In oVirt, each NVDIMM device passed to a VM has an automatically assigned label area of a fixed size of 128 KB. Having a label is required on POWER and 128 KB is the minimum label size allowed by QEMU.

The guest device size is not user configurable. If the whole host NVDIMM device size should not be used, the device should be partitioned accordingly on the host and the corresponding partition should be used.

The guest device size may be a bit lower to be in compliance with libvirt and QEMU alignment and size adjustments. Precise sizing is also needed in order to make memory hot plug work.

libvirt and QEMU perform their own size and label placement adjustments. If those internal arrangements ever get changed, data loss may be experienced.

NVDIMM hot plug is not supported by the platform.

VMs with NVDIMM devices must be pinned to a host and cannot be migrated.

SELinux currently prevents access to NVDIMM devices in devdax mode, see https://bugzilla.redhat.com/show_bug.cgi?id=1855336.

NVDIMM on POWER is currently not expected to be stable, until platform fixes are completed.

Data persistence cannot be guaranteed in case of a host crash unless devdax mode is used for the host device, see QEMU documentation for more details.

User Experience

An NVDIMM device is added or removed to or from the VM the same way as a host device. There is a special NVDIMM category of host devices containing NVDIMM devices available on the host.

Testing

A host with one or more NVDIMM devices is needed.

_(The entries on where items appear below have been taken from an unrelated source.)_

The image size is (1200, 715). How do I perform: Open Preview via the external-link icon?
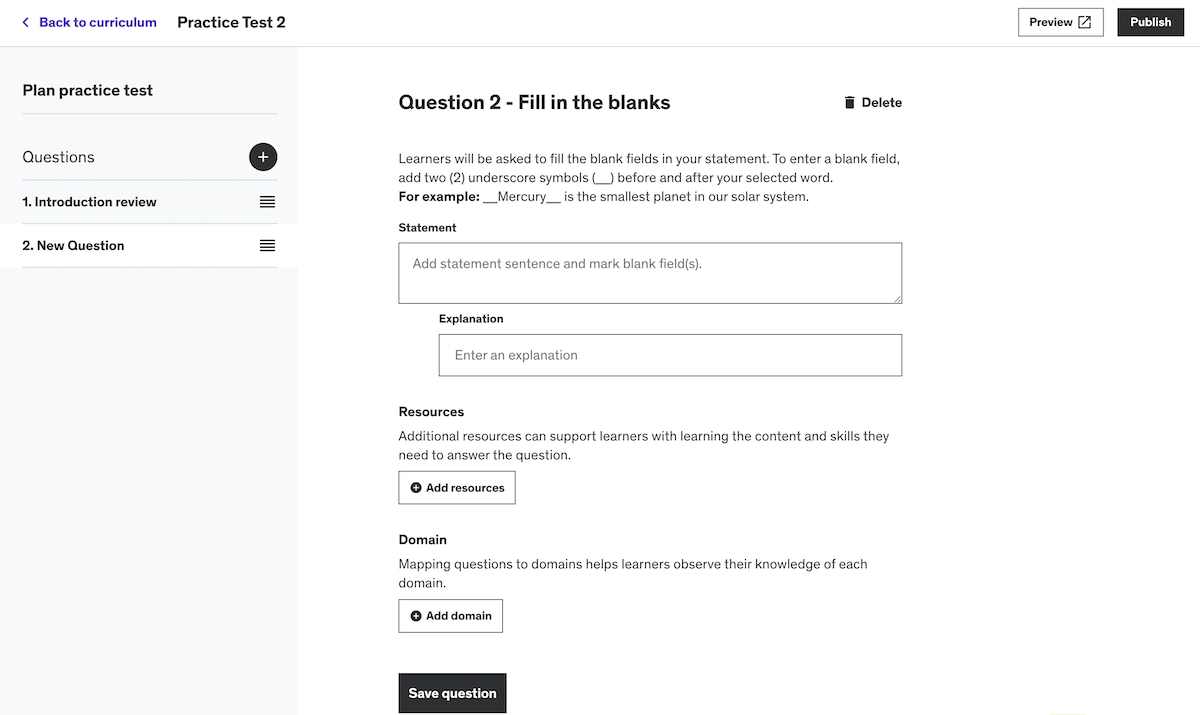point(1085,22)
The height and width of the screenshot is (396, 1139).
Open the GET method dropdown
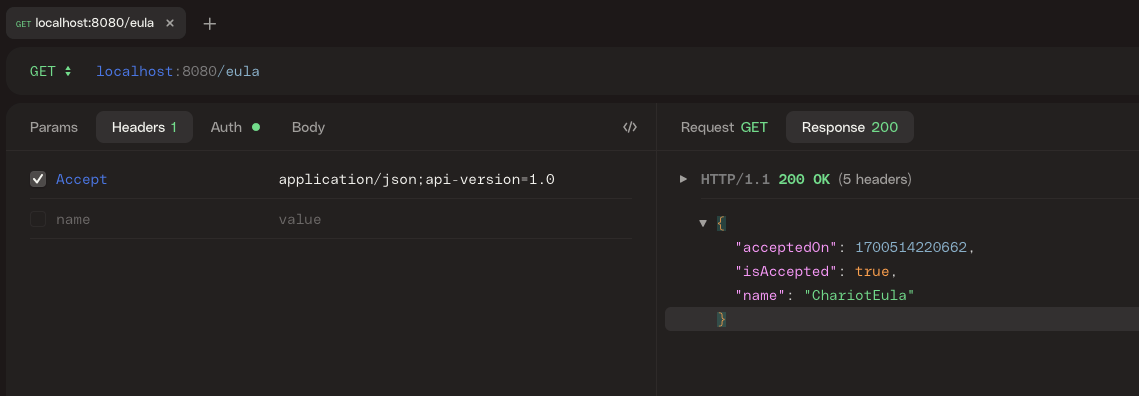pos(51,71)
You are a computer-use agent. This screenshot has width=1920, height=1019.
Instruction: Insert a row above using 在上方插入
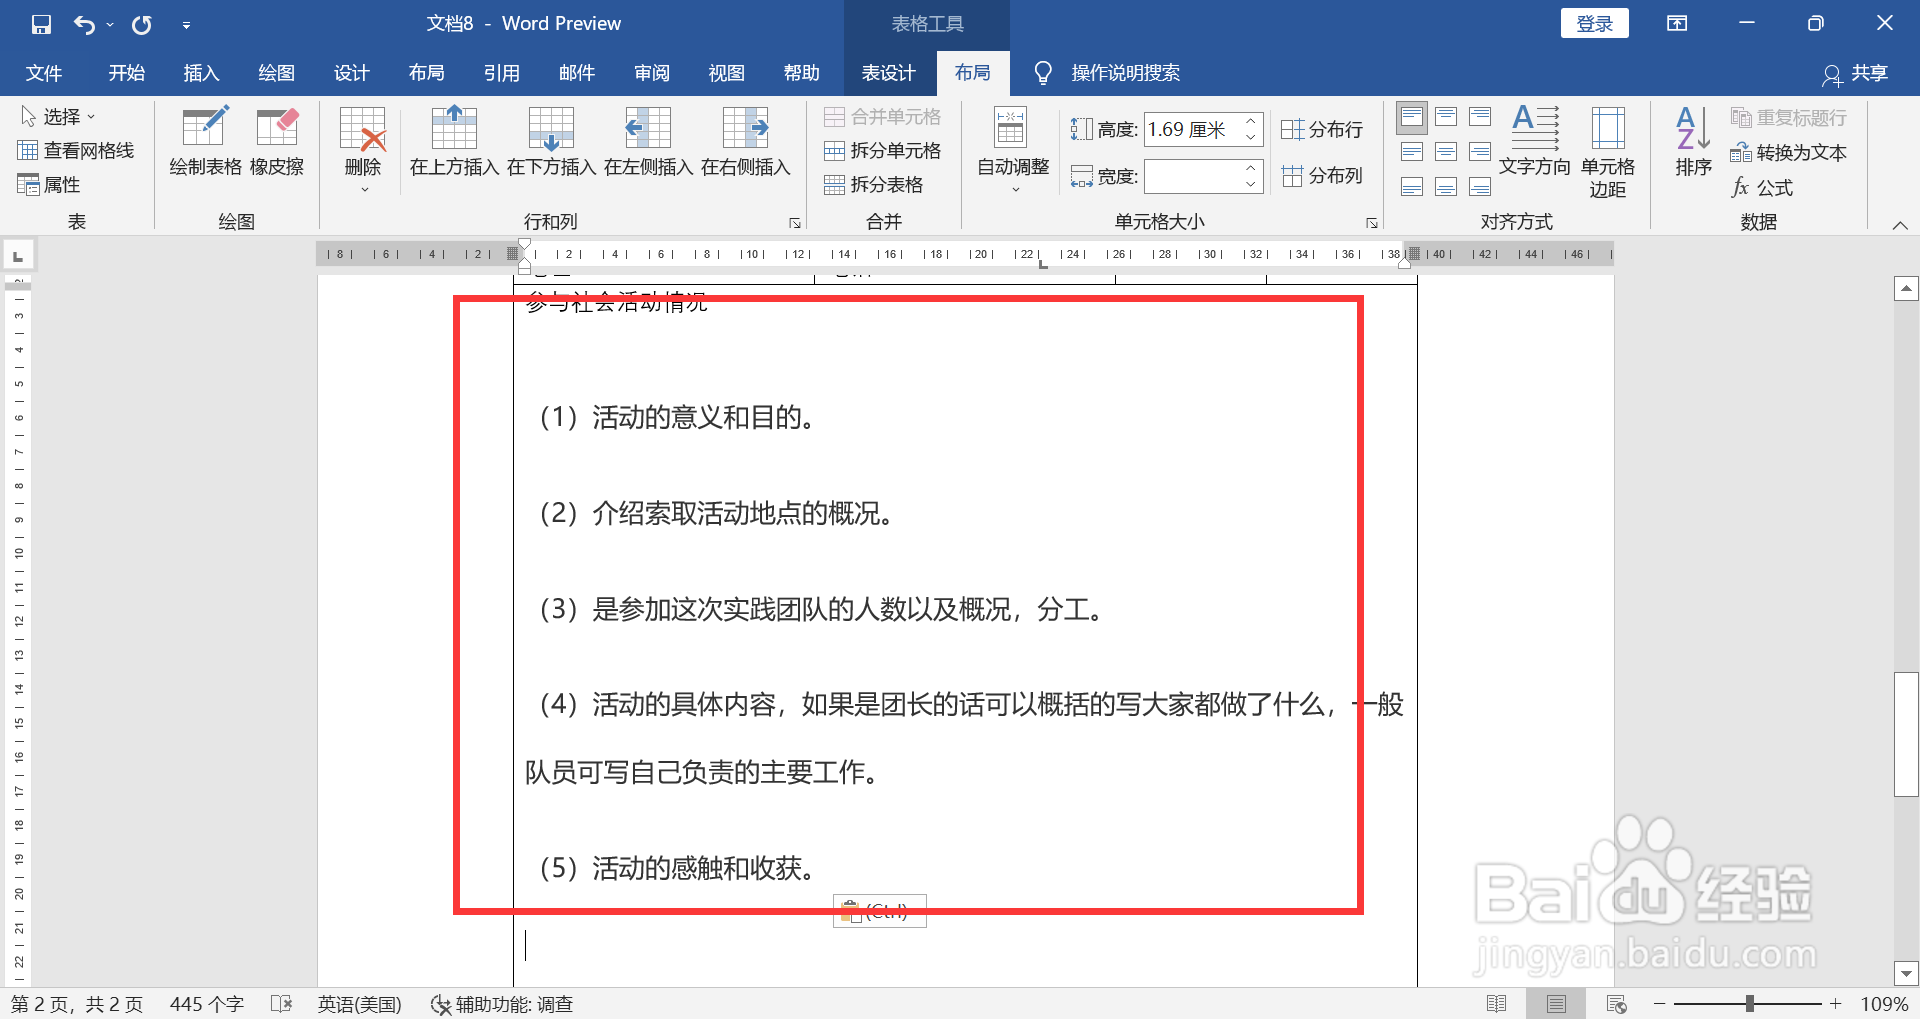click(x=454, y=142)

Testing should cover:

Checking with the NVDIMM device on the host in all the possible NVDIMM modes.
Checking with different NVDIMM sizes (should be achievable by partitioning).

The following should be checked:

NVDIMM devices are visible in host devices in the Web UI.
They can be added to the VM.
The VM can be started and the NVDIMM device is present there (its mode is independent of the host device mode and can be changed in the guest OS).
The NVDIMM device can be partitioned etc. in the guest OS.
Data written to the NVDIMM device is still available after VM restart (assuming configuration of the device on the host hasn’t been changed in the meantime).

Other tests common to host devices can be applied. NVDIMM devices aren’t technically host devices but they are handled as such by oVirt.

Implementation considerations

Vdsm must report NVDIMM devices present on the host and their attributes (path, mode, size, alignment, …). Vdsm uses ndctl tool for that purpose and is dependent on the content of its JSON output. Contingent changes to the ndctl output could break the functionality in future.

NVDIMM size computation on the Engine side is dependent on libvirt and QEMU internal size adjustments in order to ensure that:

It can fit into the size of the backing device (which is a bit more complicated than just using size <= size of the backing device).
It is properly aligned in the end result (to the architecture minimum DIMM size) to make regular memory hot plug work in the guest OS.

If the libvirt or QEMU internal adjustments ever change, it can break, misplace the label or trim data, possibly resulting in data loss. There is currently no way to deal with that problem. Options such as implementing automated tests to detect contingent changes or improving the QEMU and libvirt implementations are being discussed.